- YOUR GOAL
Copy out exactly, and only, the lines from the one containing "You are a GUI" through the end of the entries. No pictures.
* * *
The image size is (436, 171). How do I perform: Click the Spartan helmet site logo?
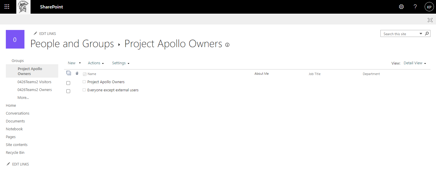pos(23,7)
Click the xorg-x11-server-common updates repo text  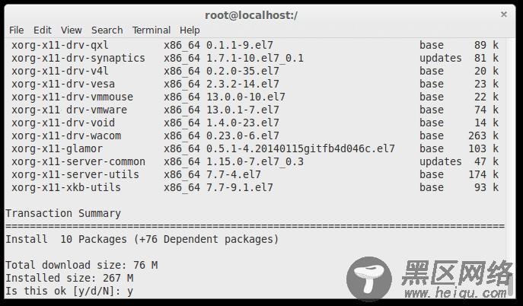[x=440, y=162]
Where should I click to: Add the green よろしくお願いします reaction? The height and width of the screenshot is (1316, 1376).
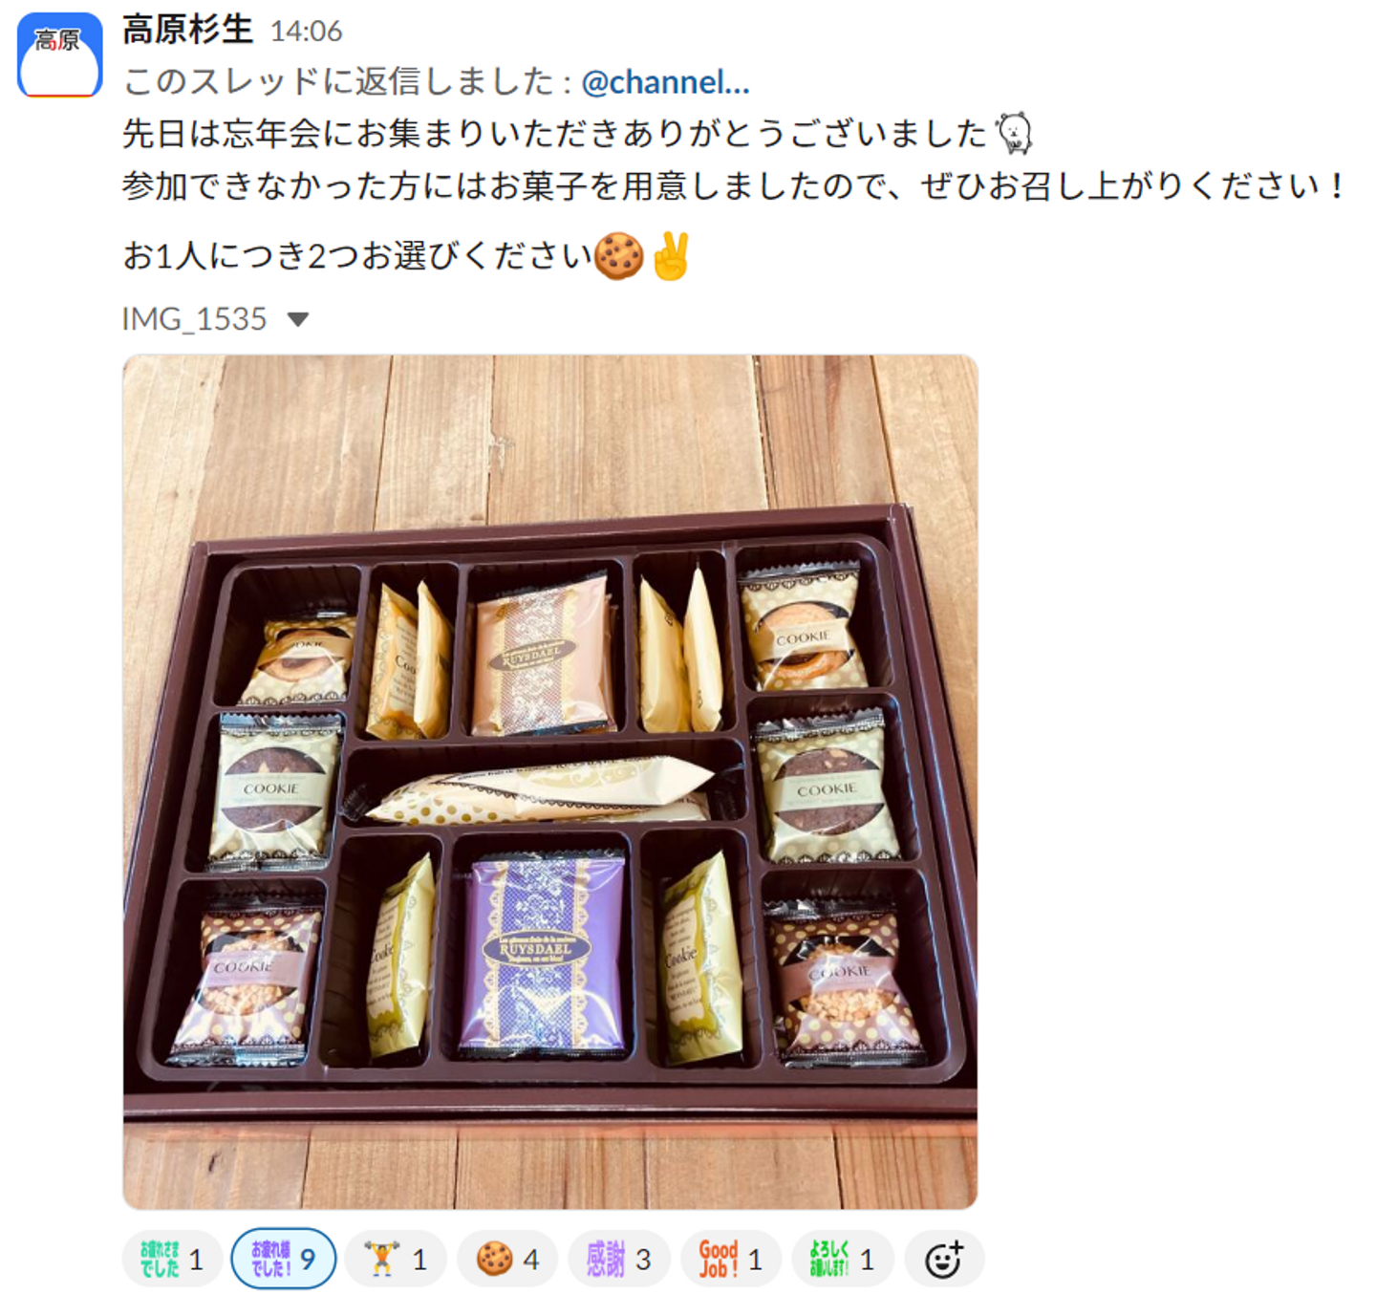click(843, 1260)
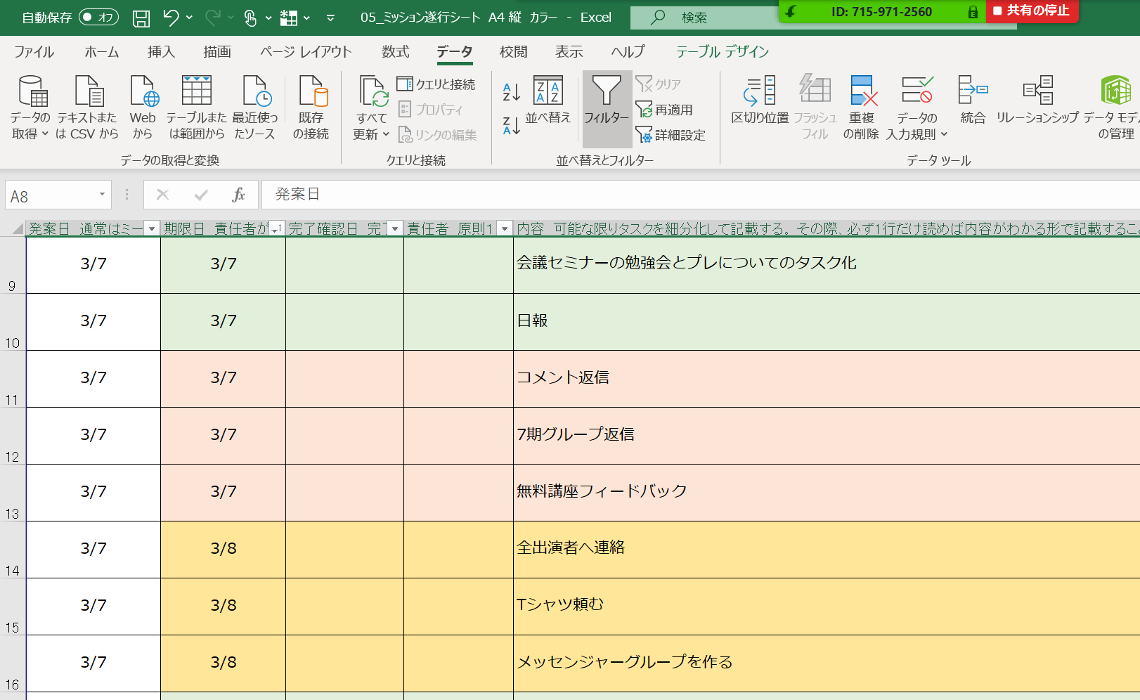Click the Remove Duplicates icon
The width and height of the screenshot is (1140, 700).
862,107
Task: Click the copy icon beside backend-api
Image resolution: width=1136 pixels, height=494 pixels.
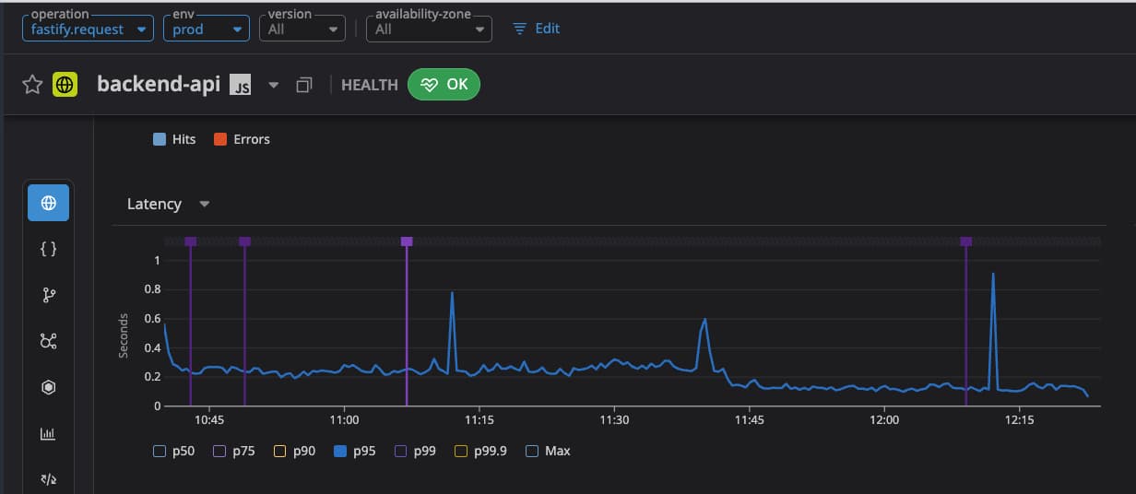Action: coord(304,85)
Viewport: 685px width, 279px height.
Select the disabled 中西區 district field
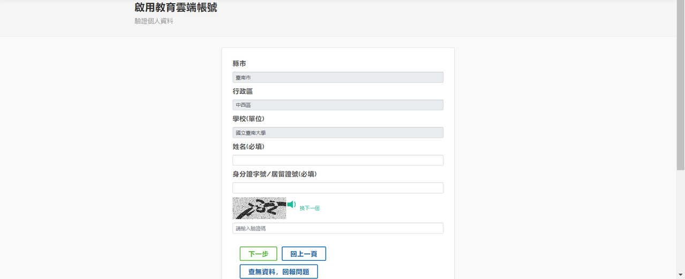point(338,105)
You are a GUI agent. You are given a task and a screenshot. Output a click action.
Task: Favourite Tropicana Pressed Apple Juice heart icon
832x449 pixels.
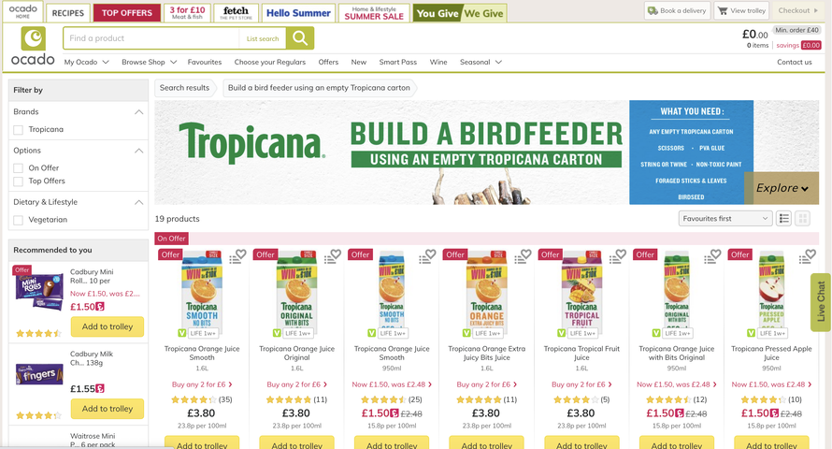(810, 254)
* * *
- ANSWER SPACE
You are a GUI agent. You are given a task and a screenshot. Output a click action.
Task: Favourite Tropicana Pressed Apple Juice heart icon
832x449 pixels.
(810, 254)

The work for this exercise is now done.